Overview

In my quest to automate SVG file generation, I discovered Chrome's ability to convert complex SVGs with imports into self-contained PDFs through its printing protocol. My aim was to write a script to easily convert Chrome-preview-able files into PDFs. With Selenium and Chrome's Devtools Protocol, I was able to figure out how to perform the conversion, but wasn't satisfied. In this post, I discuss my script to convert complex files like SVGs to PDFs without any file handling, from memory to memory, headless-ly to allow for a smooth and efficient conversion process.

personal

SVG Shenanigans

The Task
- SVGs are Awesome
- Printing to PDFs
Loading up a chrome driver
Webpage Injection ‘Hack’
‘Printing’ the PDF
Potential

The Task

I’ve recently been working on a project to automatically generate English flashcards with a blend of AI and APIs to fetch data, and a template of some sort to slot it into. For the latter part, I’ve spent significant time researching. I’ve come across different Js frameworks like Paper.js, but eventually settled on utilizing raw, generated SVG files. SVGs are a great type of image file to generate, since they follow a strict XML format, and thus can have text or base64 images injected into them with ease.

SVGs are Awesome

SVGs really are great. They’re a undervalued file format that can be used for so, so much more than just icons and simple graphics. They allow you to easily integrate countless different elements in xml form, like <animate> and <path>. You can slot in <foreignObject>s to add external elements like such…

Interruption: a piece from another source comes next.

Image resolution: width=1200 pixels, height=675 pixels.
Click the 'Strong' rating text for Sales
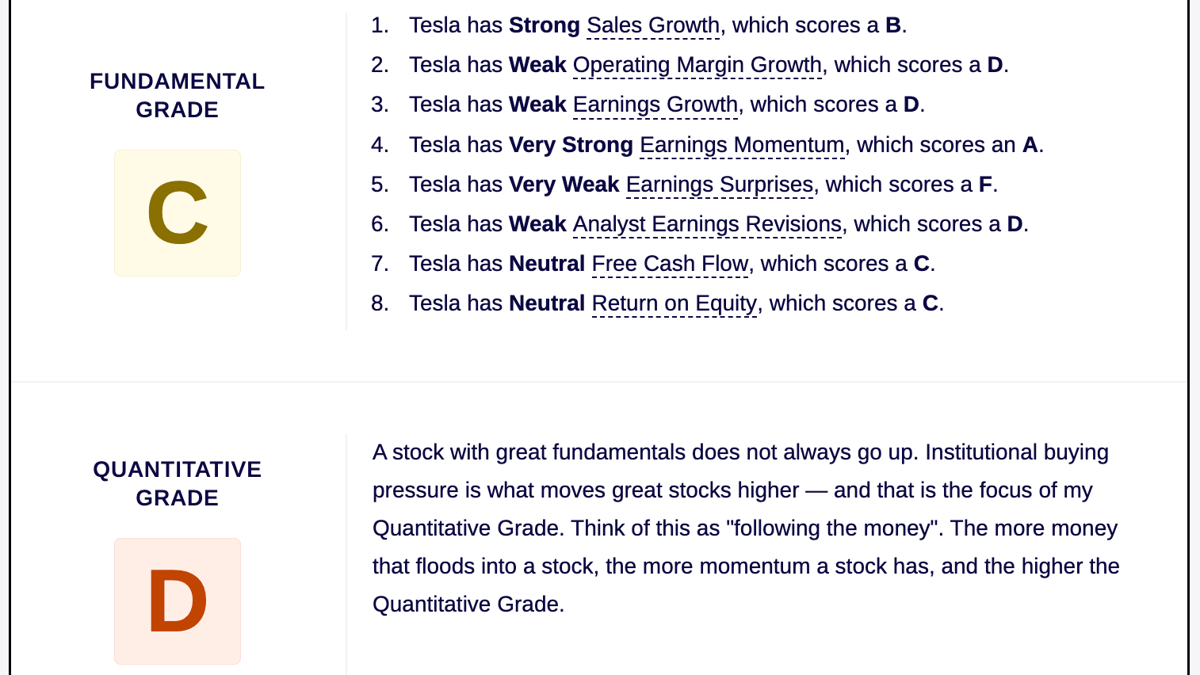(x=544, y=26)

<!-- Inspirational quote -->
<foreignObject x="0" y="41" width="126" height="24">
    <xhtml xmlns="http://www.w3.org/1999/xhtml">
        <p class="inspirational-quote">
            "{{ INSPIRATIONAL_QUOTES_1 }}"
        </p>
    </xhtml>
</foreignObject>

<iFrame>s, and all other HTML and even some js goodies become real possibilities. css styles can be added natively, including classes and all. However, when you begin to slot in external sources like this, problems arise when it comes to rendering the svgs into self-contained PDFs or rasterized JPG/PNG images.

The external imports and HTML elements that I’m loading into my SVGs prevents most libraries that already exist from importing them, likely as either a security precaution, or perhaps because externally defined data is hard to render. Something I noticed, however, is that Chrome has no issue with loading complex SVGs with imports. Chrome is a full fledged browser, so it makes sense that it has baked-in support for all the external elements I may include.

But how does this help me render SVGs? Well, as it turns out, Chrome provides a great renderer too. It’s a bit clunky, and maybe not an ideal solution, but it works well and consistently.

Printing to PDFs

To render SVGs with chrome, I first turned to its printing functionality. Importantly, Chrome lets you print not just to printers, but also to PDF files directly. The settings are highly customizable, and let you export SVG super easily to a PDF.

Just like with regular printing, Chrome provides options for setting the page layout, along with adding margins (which, since I’m not actually planning to print my SVGs, could be set to 0), setting a page range, and more. With the devtools protocol, which is essentially a way to computationally interact with the printing API, even more options become possible. With the API, Chrome allows for the file to be exported as a data stream or base64 data string, which would allow me to not have to do additional file handling.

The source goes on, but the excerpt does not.